Today’s news was supposed to be about the latest inflation figures. As you probably know by now, our prediction that the majority of economists’ predictions would prove to be wrong was proved to be correct.
All economists were predicting a fall in inflation to single figures, which was supposed to occur from February onwards. Unfortunately, the economy (the thing they are supposed to be experts on) did not play ball. In February inflation rose to 10.4%, the highest figure in the G20. Of course, they were unable to explain this blip. I think they blamed Russia. But it was supposed to be a temporary blip as good times could not possibly be far away.
Sadly, for you and me, it is easier to predict good times than actually make them happen. Just think of any night out with a friend which was meant to be “epic”. Inflation for March is 10.1%. Initial reaction in the press was “It’s down, this is great”. Then some party pooper pointed out that food inflation was at its highest level for 45 years. Officially at 19%, we know from our monitoring of budget goods that it is closer to 34% and we haven’t quite completed a year of monitoring yet.
Whilst inflation is important, so is the right to protest. By now you will be aware that Animal Rebellion protesters caused major disruption to the Grand National, whilst Just Stop Oil protesters managed to disrupt some people playing snooker in Sheffield. Obviously both sets of protesters have been roundly condemned. How dare they care more about the welfare of horses than people who pamper them just as long as they are worth something to them? Or, more heinous still, put the interests of the planet above the opportunity for adults to hit a ball with a long stick.
The Daily Mail, that bastion of reasoned argument (for the avoidance of doubt that is sarcasm), are apoplectic over what they term in today’s scruffy little rag “the eco-fanatics”. It’s an interesting choice of phrase. We would have thought that, as the globe teeters on the edge of being uninhabitable for life, let alone for playing snooker, the fanatics were those who were burying their heads in the sand and refusing to acknowledge that the climate emergency even existed. People like David Rose, author and journalist, who, by coincidence, works for the Daily Mail and has been criticised both by London School of Economics academics and the Met Office for writing misleading articles in the Daily Mail on climate change.
The Daily Mail is joined by that other well-known keeper of polite conversation (more sarcasm), The Sun, in calling for stiffer penalties for protesters who tell the truth so that their journalists can continue to tell lies with impunity.

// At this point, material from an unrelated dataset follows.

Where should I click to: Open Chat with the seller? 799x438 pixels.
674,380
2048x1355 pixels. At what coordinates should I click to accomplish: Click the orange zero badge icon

The Sun is not only outraged that their ability to watch horses being run to death or snooker being played has been disrupted, but also that the people doing the disrupting may not even be poor. Yes you read that correctly. The criticism of the protesters is that they may come from well-off backgrounds. I’m sorry but we never got the memo that said coming from a well-off background prevented you from having beliefs. Indeed, we have tended to notice that “posh yobs” as The Sun prosaically describes the protesters, have far more influence than poor people. Here we mean the procession of posh yobs who frequent our media with their antediluvian attitudes. And often posh yobs own newspapers precisely to peddle whatever misinformation they choose. Of course newspaper proprietors do not consider themselves to be yobs. Almost certainly they know which fork to use as they hold business meetings whose sole intention is to maintain their pornographic levels of wealth. The Sun, we should recall, was heavily involved, along with the rest of the Murdoch empire, in the telephone hacking scandal in which they hacked the phone of murdered 13-year-old Milly Dowler. We would have thought that hacking the phone of a dead teenager was almost a textbook case of posh yobbery, whereas disrupting a sports event to bring attention to the fact that we might all soon be choking, and not just on the headlines, was not.
Lying is a means to avoid discussing issues. So instead of confronting the cruelty inherent in horse racing we pretend that horses enjoy being ridden and whipped. Instead of discussing climate change we spend our time telling outlandish lies about peaceful protesters who are supposedly planning to disrupt the London Marathon, something Extinction Rebellion have categorically denied. Meanwhile the rich, the powerful and the disinterested can carry on living their lives as normal and believe that it is the messengers who are the problem, not the message.